- _Document segment_
-- Begin --

Scientific studies in relation to Canada’s marine environment are not painting a pretty picture. In parts of the ocean, over 90 percent of the large predators, including tuna, swordfish and cod, have disappeared with clear linkages to overfishing. The Committee on the Status of Endangered Wildlife in Canada (COSEWIC), the expert body established to assess and classify species at risk, has already listed numerous marine fishes and marine mammals as endangered, threatened or of special concern. It is hard for Canadians to fathom that some cod stocks, once thought to be inexhaustible, may now be endangered (Newfoundland-and-Labrador population) or threatened (Laurentian North population) with extinction. Inner Bay of Fundy Atlantic salmon populations are listed as endangered and while about 40,000 adults were estimated in the 1970s, the number has declined to the few hundred range.

Saving endangered and threatened marine species in the difficult “real world” of increasing human pressures and resource demands is likely to become one of the major battlegrounds of the century. A litany of ocean uses carries threats to wildlife species at risk. These include: ships colliding with endangered whale species; whale-watching vessels altering behaviours of marine mammals; offshore hydrocarbon seismic testing and drilling; naval deployment of sonar which has been linked to beachings of some marine mammals; land-based pollution; coastal aquaculture operations; vessel-source pollution, including invasive species introduced from ballast water; and heavy fishing pressures.

-- End --

- _Supplied data_
-- Begin --

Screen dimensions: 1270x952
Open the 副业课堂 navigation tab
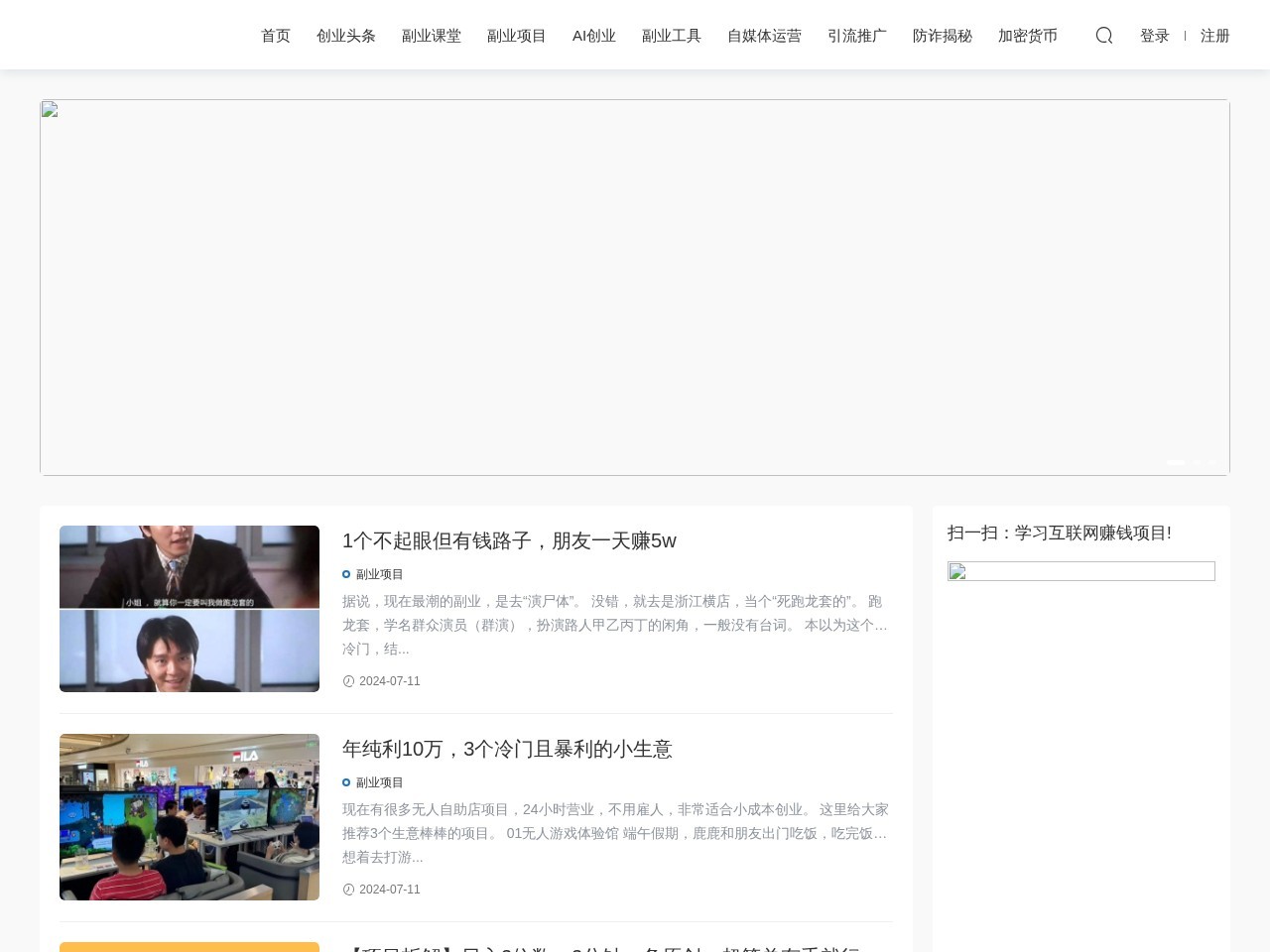click(x=432, y=36)
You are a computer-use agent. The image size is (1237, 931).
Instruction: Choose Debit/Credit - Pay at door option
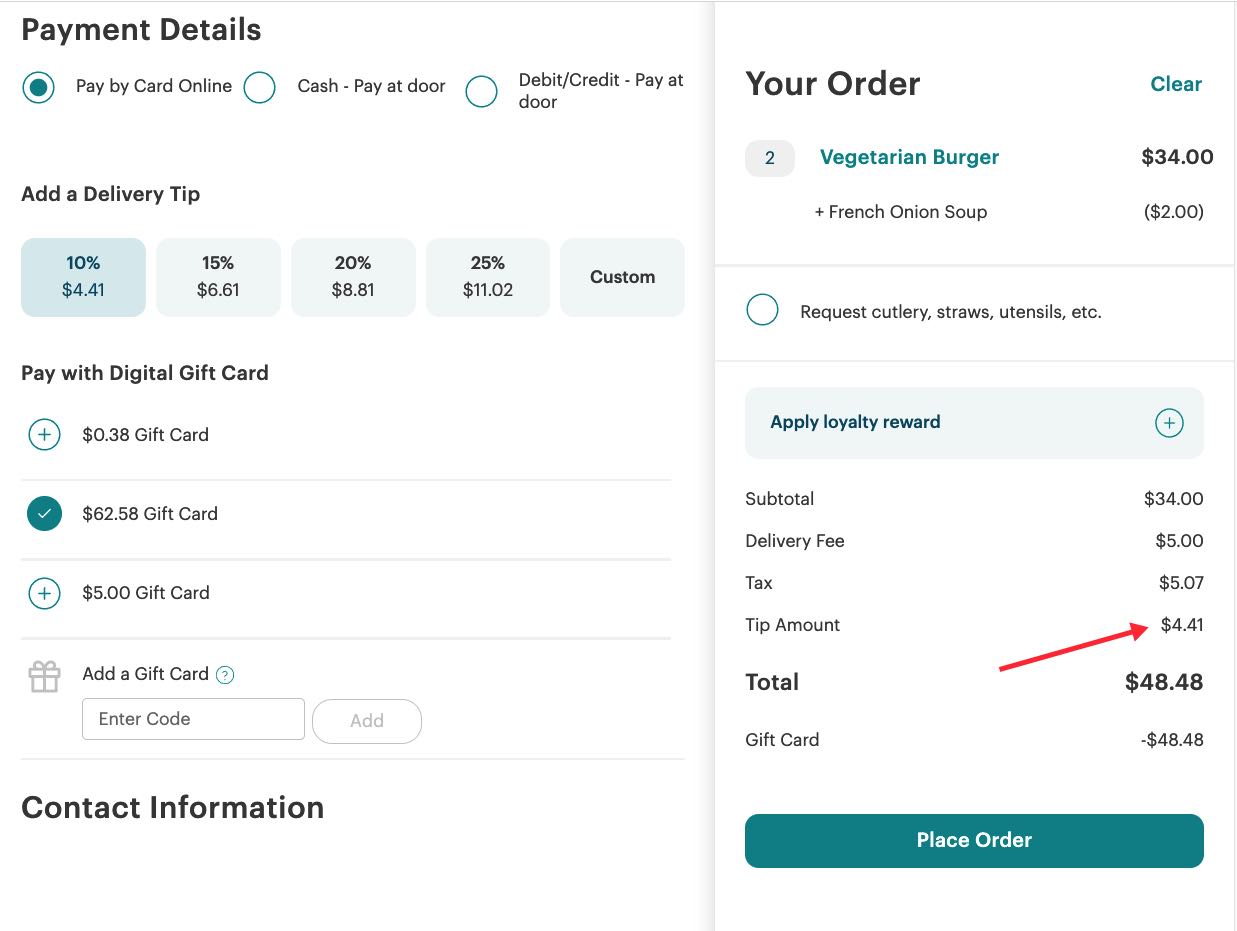point(481,91)
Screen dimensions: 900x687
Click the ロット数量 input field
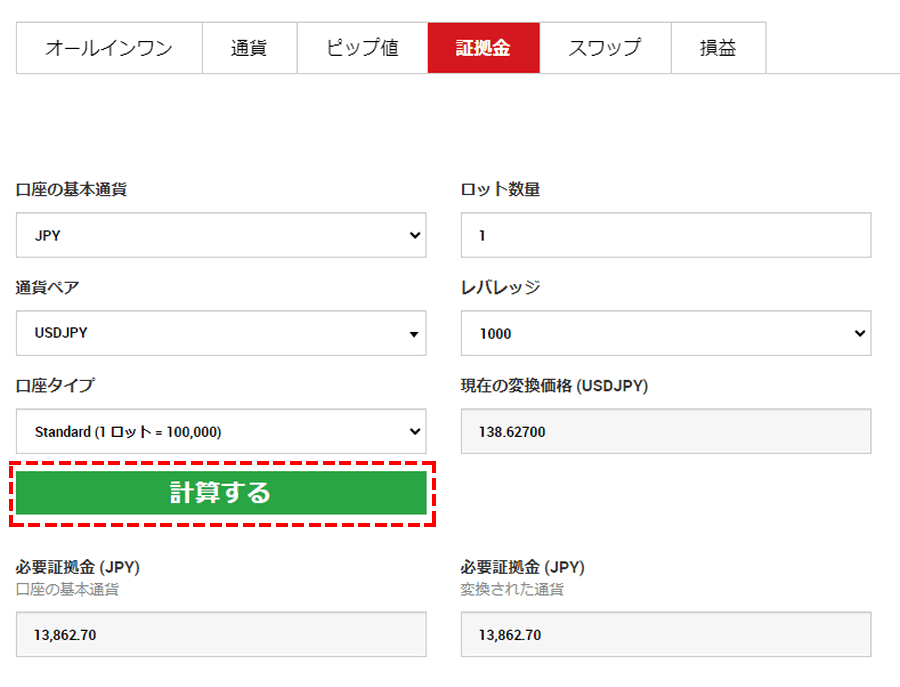(665, 236)
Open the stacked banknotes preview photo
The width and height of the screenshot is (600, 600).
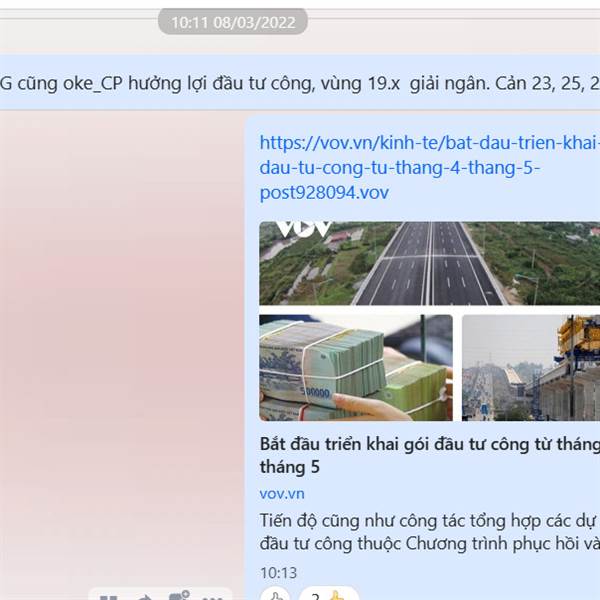(356, 368)
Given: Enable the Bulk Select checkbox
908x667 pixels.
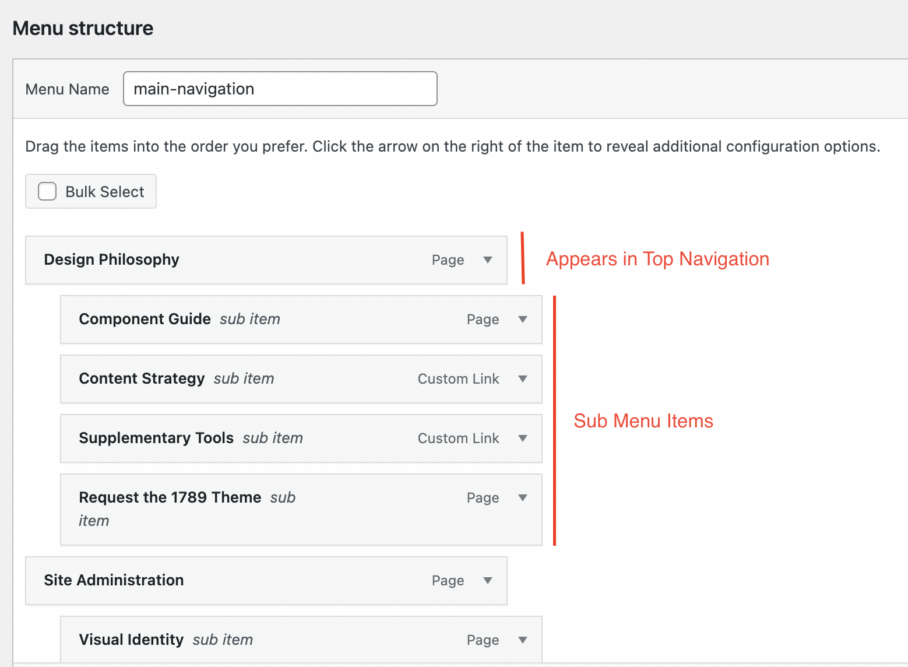Looking at the screenshot, I should tap(47, 192).
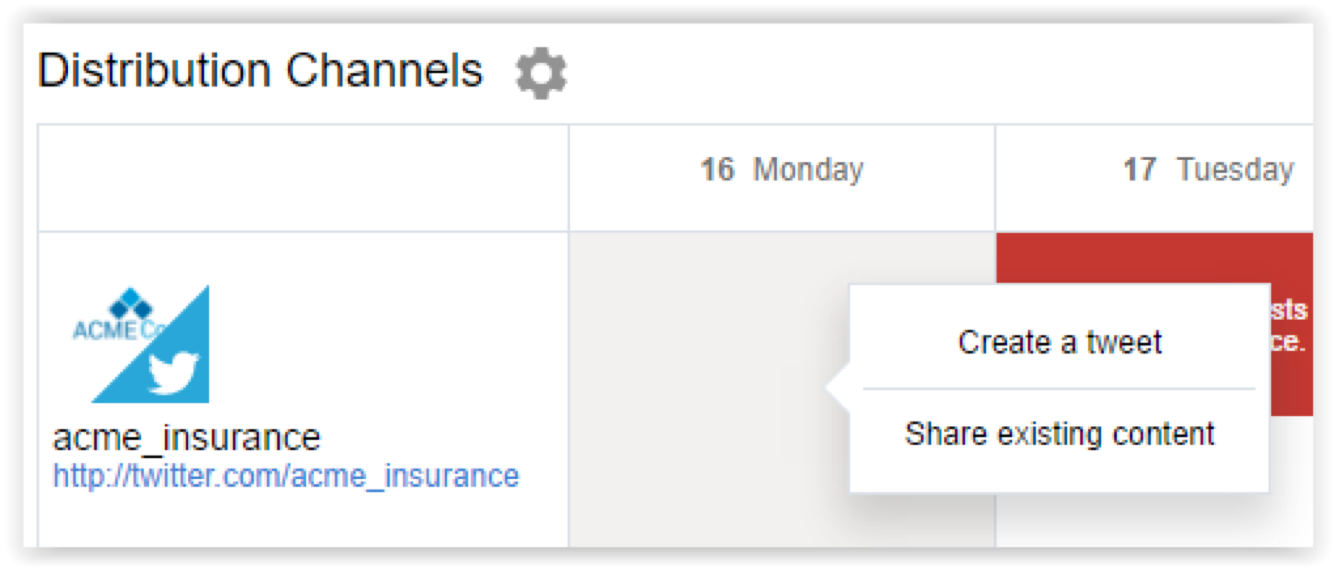
Task: Click the acme_insurance channel name
Action: (187, 437)
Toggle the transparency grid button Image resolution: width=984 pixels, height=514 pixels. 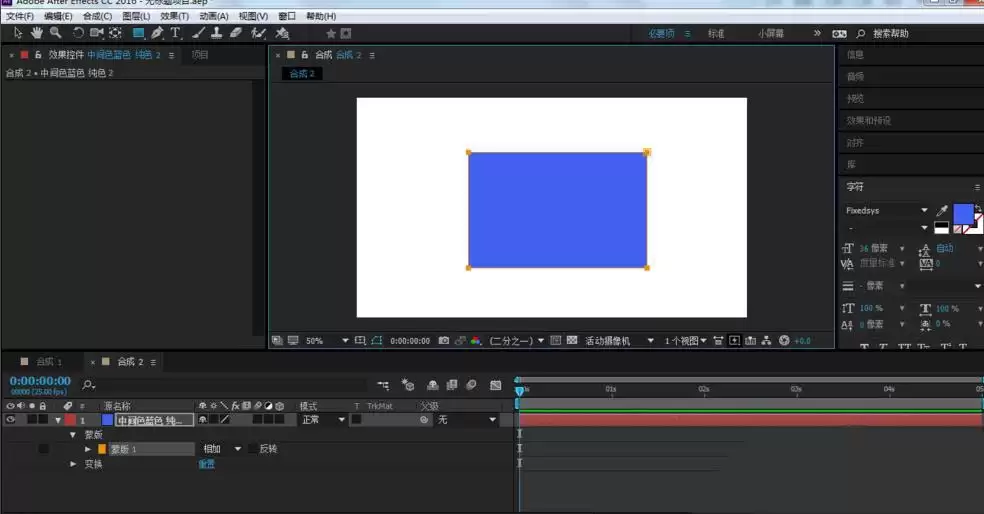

-- End --

- _Stated task 1_
Answer these from the text on Canada's marine environment:
(a) In parts of the ocean, what share of the large predators has disappeared?
(b) About how many adult Inner Bay of Fundy Atlantic salmon were estimated in the 1970s?
(c) Which ocean use has been linked to beachings of some marine mammals?
- _Stated task 2_
Rewrite the stretch of the records from the line containing "Open the stacked banknotes preview photo" through the end of the records, with "checkbox" changed to "tick box" and nothing else altered. Leave out the pictures.

- _Exercise solution 1_
(a) Over 90 percent.
(b) About 40,000.
(c) Naval deployment of sonar.

- _Exercise solution 2_
Open the stacked banknotes preview photo
The width and height of the screenshot is (600, 600).
(356, 368)
Given: Enable the Bulk Select tick box
908x667 pixels.
Looking at the screenshot, I should tap(47, 192).
Task: Click the acme_insurance channel name
Action: (187, 437)
Toggle the transparency grid button Image resolution: width=984 pixels, height=514 pixels. 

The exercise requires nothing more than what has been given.